### Records for the task:
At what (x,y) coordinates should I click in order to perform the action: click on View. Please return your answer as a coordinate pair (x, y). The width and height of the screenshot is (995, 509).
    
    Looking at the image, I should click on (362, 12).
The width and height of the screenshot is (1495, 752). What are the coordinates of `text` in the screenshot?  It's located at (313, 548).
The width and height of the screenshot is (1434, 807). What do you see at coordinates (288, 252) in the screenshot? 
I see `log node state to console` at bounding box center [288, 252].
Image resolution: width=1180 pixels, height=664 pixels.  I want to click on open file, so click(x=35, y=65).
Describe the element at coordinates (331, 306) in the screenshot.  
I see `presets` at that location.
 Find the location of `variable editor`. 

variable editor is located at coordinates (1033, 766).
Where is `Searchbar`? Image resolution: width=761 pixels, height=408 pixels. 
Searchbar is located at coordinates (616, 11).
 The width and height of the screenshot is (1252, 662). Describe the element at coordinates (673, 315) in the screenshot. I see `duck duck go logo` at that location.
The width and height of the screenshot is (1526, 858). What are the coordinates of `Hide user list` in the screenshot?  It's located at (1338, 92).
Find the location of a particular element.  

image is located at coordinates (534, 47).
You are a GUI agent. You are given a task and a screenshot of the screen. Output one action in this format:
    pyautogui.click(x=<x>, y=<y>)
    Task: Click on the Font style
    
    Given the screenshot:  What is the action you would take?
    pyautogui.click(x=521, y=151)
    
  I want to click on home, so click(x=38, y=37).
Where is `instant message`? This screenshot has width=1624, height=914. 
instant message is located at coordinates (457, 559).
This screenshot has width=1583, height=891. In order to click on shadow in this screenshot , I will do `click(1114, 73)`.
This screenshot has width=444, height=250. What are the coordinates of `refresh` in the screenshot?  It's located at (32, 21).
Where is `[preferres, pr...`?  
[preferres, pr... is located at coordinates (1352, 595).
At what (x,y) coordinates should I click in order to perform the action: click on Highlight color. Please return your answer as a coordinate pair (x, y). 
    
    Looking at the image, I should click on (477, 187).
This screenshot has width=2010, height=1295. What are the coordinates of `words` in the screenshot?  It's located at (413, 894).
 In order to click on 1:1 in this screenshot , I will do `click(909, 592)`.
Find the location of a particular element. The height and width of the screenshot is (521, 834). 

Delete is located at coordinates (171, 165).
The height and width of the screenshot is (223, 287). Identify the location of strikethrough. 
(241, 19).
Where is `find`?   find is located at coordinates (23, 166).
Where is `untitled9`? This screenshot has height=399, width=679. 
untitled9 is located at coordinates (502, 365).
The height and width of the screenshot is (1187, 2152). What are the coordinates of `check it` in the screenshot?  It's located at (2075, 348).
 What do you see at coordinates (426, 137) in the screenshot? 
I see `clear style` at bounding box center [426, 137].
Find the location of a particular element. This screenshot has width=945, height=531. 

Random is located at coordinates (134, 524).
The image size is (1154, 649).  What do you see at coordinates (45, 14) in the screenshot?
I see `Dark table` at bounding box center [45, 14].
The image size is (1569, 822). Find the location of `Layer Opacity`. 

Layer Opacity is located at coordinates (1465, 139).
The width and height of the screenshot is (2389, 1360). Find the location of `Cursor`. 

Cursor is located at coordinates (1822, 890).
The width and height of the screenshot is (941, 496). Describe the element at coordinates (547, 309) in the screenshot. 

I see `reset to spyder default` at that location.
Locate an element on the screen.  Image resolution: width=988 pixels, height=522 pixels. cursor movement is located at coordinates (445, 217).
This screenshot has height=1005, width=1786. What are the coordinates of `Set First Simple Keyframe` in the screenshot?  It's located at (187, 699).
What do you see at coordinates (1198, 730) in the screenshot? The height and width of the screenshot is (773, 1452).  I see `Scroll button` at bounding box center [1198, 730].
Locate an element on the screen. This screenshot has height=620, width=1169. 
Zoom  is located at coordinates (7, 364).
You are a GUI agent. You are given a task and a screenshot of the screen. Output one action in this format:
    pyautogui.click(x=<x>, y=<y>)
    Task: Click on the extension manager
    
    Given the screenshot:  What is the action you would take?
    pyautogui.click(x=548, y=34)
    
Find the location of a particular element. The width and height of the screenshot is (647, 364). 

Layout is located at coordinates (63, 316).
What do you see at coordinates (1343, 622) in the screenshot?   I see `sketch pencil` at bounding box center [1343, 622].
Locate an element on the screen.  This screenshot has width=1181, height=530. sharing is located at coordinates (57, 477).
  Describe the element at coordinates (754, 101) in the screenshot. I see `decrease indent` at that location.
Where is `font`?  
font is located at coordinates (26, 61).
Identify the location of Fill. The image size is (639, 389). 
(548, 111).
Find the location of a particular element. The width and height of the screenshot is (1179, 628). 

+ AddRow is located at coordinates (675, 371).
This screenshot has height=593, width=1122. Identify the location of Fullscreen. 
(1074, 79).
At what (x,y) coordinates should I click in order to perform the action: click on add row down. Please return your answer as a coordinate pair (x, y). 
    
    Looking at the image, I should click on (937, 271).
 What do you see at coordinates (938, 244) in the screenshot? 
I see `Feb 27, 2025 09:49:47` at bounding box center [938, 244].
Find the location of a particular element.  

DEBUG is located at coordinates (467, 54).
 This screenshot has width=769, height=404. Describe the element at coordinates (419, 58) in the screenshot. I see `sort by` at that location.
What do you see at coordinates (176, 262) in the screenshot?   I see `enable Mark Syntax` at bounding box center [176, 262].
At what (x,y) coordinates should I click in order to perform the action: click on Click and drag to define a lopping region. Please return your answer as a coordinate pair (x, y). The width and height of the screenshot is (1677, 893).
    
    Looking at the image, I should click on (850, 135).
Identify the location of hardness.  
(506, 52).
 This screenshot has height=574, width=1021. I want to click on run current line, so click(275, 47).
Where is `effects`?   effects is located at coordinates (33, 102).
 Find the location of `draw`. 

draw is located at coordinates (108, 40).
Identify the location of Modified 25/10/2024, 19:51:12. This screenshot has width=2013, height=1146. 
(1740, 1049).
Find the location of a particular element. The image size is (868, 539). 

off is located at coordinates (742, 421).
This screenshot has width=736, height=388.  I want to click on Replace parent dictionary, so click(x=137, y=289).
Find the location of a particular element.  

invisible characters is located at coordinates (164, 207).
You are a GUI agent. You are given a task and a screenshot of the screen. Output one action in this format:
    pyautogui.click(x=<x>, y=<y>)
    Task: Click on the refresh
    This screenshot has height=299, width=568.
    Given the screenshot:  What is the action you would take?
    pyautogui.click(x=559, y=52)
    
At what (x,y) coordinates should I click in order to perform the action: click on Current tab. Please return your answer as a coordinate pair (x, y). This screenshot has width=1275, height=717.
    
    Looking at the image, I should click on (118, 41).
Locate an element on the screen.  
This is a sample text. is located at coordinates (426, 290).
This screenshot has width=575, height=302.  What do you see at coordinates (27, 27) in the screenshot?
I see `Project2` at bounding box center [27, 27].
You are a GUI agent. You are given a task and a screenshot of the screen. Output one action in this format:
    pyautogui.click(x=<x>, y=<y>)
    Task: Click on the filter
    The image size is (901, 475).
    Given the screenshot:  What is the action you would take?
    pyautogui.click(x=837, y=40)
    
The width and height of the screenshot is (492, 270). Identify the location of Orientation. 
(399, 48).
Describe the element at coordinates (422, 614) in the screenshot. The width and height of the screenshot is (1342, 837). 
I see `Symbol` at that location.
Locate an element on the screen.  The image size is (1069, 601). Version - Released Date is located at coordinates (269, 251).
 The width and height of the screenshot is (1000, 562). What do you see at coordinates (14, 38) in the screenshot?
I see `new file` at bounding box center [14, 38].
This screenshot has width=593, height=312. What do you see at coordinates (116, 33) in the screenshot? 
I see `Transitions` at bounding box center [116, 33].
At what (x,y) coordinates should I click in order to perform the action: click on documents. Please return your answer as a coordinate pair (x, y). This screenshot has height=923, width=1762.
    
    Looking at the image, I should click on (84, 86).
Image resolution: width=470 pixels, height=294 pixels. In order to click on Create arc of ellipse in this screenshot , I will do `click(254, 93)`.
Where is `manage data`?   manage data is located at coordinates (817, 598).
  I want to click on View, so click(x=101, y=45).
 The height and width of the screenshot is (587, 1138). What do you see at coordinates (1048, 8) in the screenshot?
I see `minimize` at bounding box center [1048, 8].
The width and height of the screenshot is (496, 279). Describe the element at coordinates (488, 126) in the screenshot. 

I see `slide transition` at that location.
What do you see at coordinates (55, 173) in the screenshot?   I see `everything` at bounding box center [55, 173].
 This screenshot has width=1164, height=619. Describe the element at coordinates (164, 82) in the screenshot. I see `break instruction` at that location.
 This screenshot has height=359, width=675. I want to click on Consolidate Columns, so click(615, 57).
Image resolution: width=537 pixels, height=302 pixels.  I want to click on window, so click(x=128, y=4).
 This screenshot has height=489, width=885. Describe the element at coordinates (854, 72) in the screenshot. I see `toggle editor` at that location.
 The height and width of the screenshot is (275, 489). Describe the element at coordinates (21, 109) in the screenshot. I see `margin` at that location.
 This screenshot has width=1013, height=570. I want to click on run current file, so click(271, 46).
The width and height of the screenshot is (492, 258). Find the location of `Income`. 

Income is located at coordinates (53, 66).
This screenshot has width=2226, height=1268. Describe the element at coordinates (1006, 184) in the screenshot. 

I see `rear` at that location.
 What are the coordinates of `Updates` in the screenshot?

### Exercise objective:
Can you rewrite the lines from the start of the rows through the line containing "Looking at the image, I should click on (362, 12).", replacing "View" with "Edit" and leaving everything else unchanged?

### Exercise response:
At what (x,y) coordinates should I click in order to perform the action: click on Edit. Please return your answer as a coordinate pair (x, y). The width and height of the screenshot is (995, 509).
    
    Looking at the image, I should click on (362, 12).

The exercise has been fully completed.